As the 10th-ranked Nittany Lions return to Columbus, Ohio, for a best-of-three quarterfinal series against No. 9 Ohio State beginning Friday, winning a quarterfinal series on the road last season against the Buckeyes — and becoming the first conference team to do so — does not really matter.
That’s all so 12 months ago.
This season Penn State reached the 20-victory plateau for the fifth time in the program’s 11-year history. And, with the NCAA Tournament a couple weeks away, Penn State ranks eight in the Division I PairWise rankings that approximate the selection process for the 16-team national tournament.
“We’re an excellent team, we absolutely deserve to be where we are in the PairWise and there are a lot of reasons for us to believe we can go on the road and win,” Penn State coach Guy Gadowsky said. “We’re drawing on a lot of positive experiences we had during the year. It’s not necessarily drawing from last year. It’s drawing on this year.”
Penn State has made the most of its postseason opportunities in Columbus, though. It has a 3-1 record in tournament games at Ohio State since 2019. Along with two games in last year’s quarterfinal series, Penn State won a single-game semifinal in 2019.
In the week leading to this series, Penn State planned for as much playoff hockey as necessary to advance. So, instead of hard, heavy practices, the team focused a bit more on conditioning.
“We’re certainly not going into the games to conserve any energy whatsoever. It’s not that we are preparing for a different tempo by any means,” Gadowsky said. “We’re taking the load off now to have a little gas in the tank if we need it.”
What Penn State really needs would be a bit more productivity from its special teams.
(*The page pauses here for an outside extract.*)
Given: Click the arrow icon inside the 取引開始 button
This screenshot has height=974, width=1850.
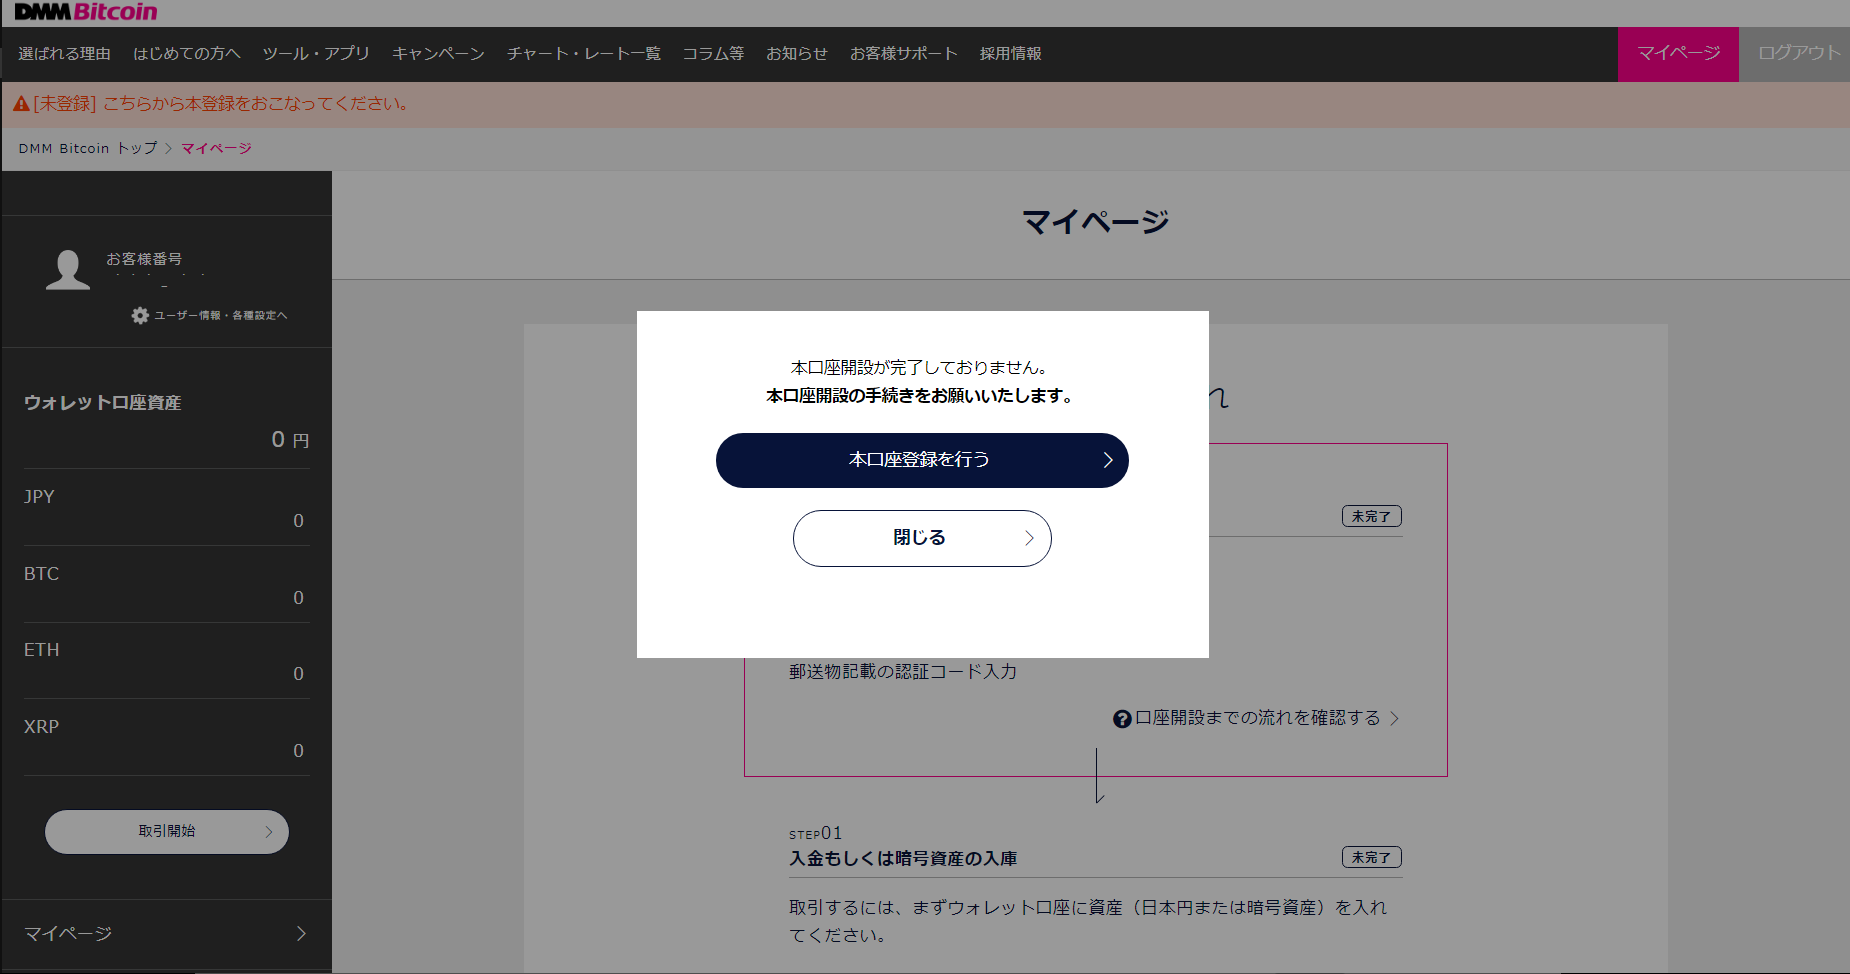Looking at the screenshot, I should 268,831.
It has the least-productive power play in the conference (getting only 18 goals on 116 attempts, .155) and a similarly ranked penalty-kill unit (stopping opponents just 74.7% of the time).
Ohio State has the Big Ten’s best penalty kill, stopping 89.4% of opponent opportunities.
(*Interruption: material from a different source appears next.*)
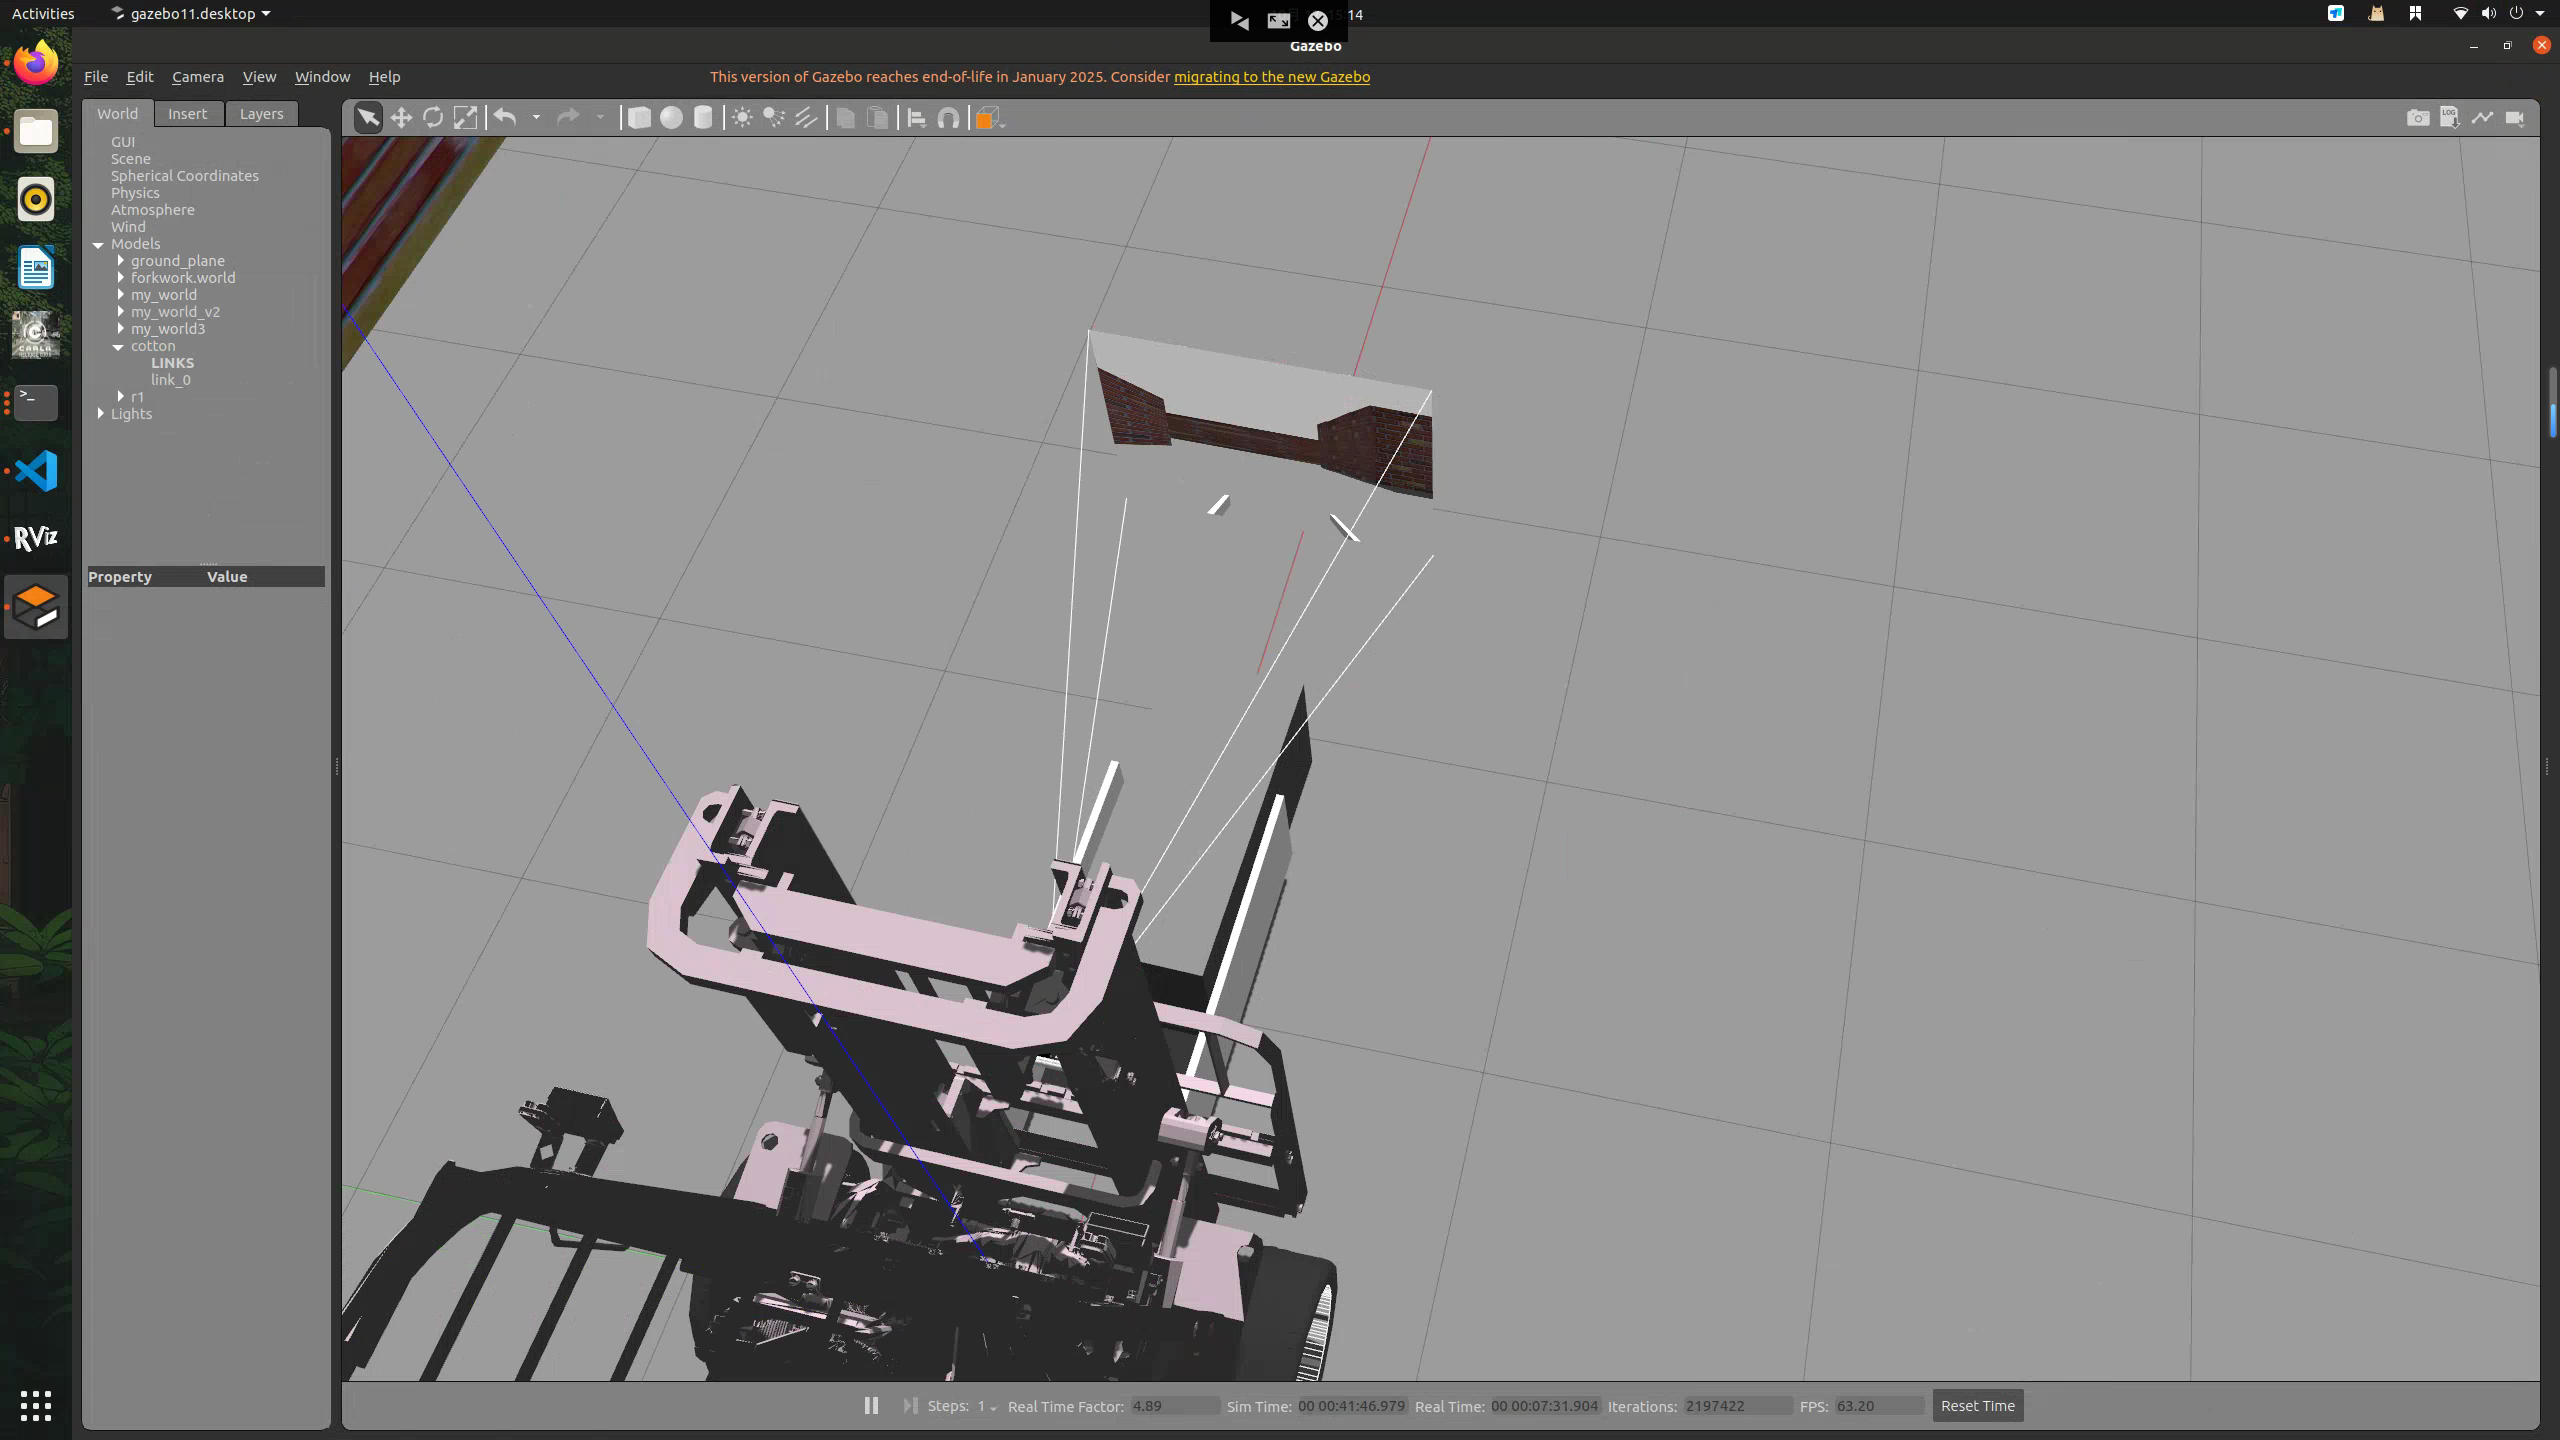Click the Reset Time button
Screen dimensions: 2560x1440
pos(1977,1405)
Still, Penn State believes it has done everything but put the puck in the net on some recent power plays. So, by that logic, things could change as soon as this weekend.
“What has happened in the past with special teams is in the past. You can get on a roll at any time and that’s what we’re hoping,” Gadowsky said. “If we keep playing the way we should, that just might happen.”
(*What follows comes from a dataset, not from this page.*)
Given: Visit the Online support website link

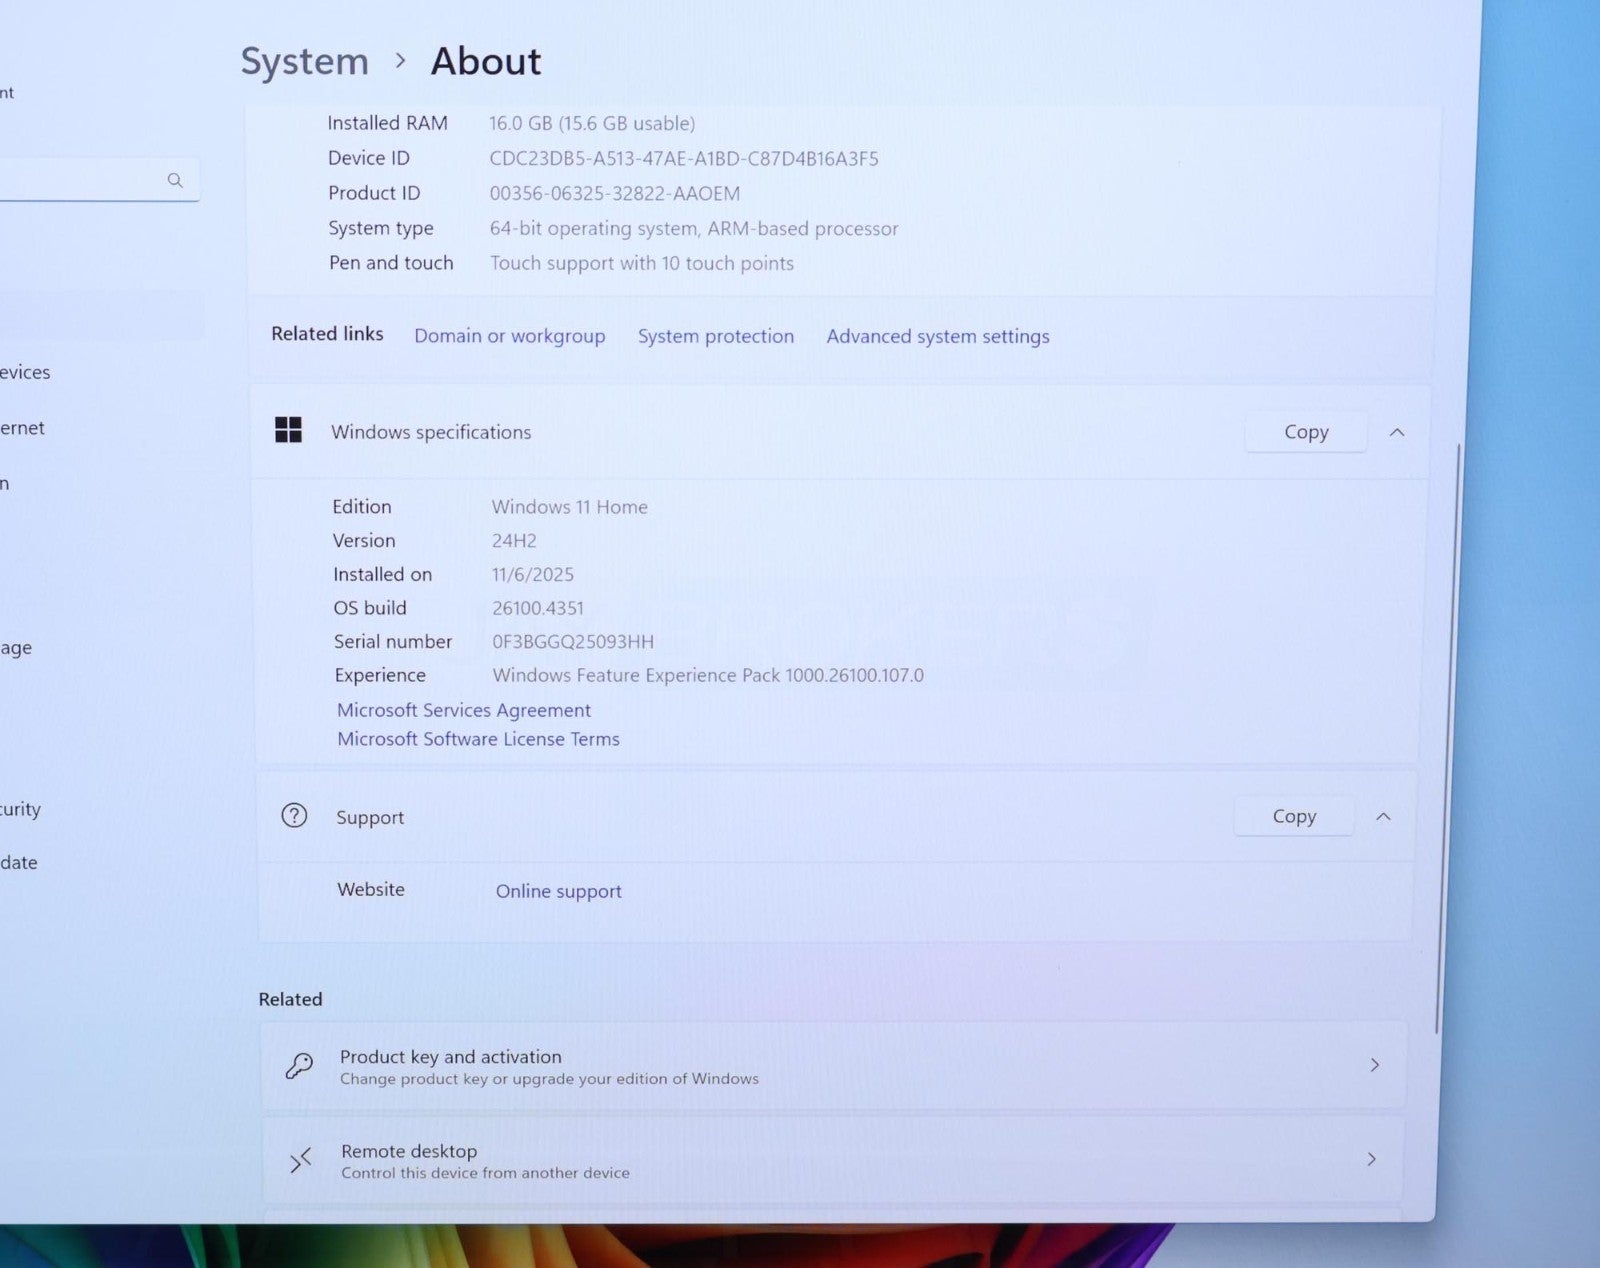Looking at the screenshot, I should point(558,891).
Big Ten Tournament Quarterfinal Series
No. 10 Penn State (20-13-1) at No. 9 Ohio State (18-13-3)
Series: 7 p.m. Friday, 5 p.m. Saturday, 5 p.m. Sunday (if necessary)
Radio/TV: GoPSUsports.com
Notable: Ohio State leads the series, 23-17-4 with a 12-10-2 advantage on its home ice. … Penn State has a 3-1 record in tournament games at Ohio State since 2019 — winning the best-of-three quarterfinal series last season and getting the victory in a single-game semifinal in 2019. … Ohio State’s Jake Wise (795) and Penn State’s Ture Linden (661) have taken more faceoffs than any other players in the Big Ten Conference. … A high-scoring game would benefit Penn State, which has a 99-1-2 record when scoring five or more goals.